Directive. Rewrite the stretch of lines from the one containing "Click V1 version" through the one containing "click(x=687, y=610)", replacing "badge" with "label" and leaving everything else unchanged.

Task data.
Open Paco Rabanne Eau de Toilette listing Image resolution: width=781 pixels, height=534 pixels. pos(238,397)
* * *
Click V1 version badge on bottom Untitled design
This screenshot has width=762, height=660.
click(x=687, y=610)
* * *
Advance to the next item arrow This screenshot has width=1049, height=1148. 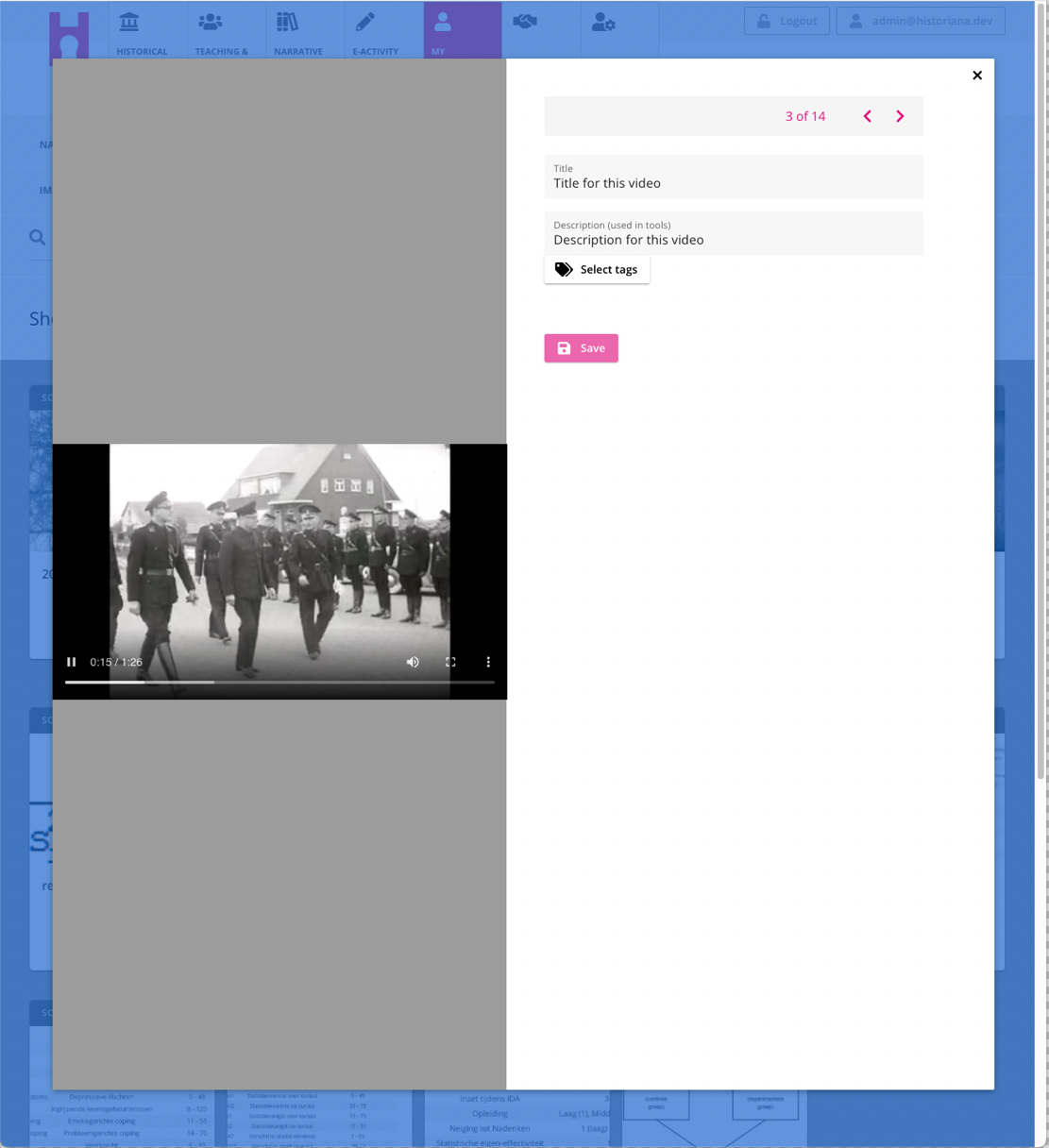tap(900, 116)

Result for this exercise.
Click V1 version label on bottom Untitled design
This screenshot has width=762, height=660.
click(x=687, y=610)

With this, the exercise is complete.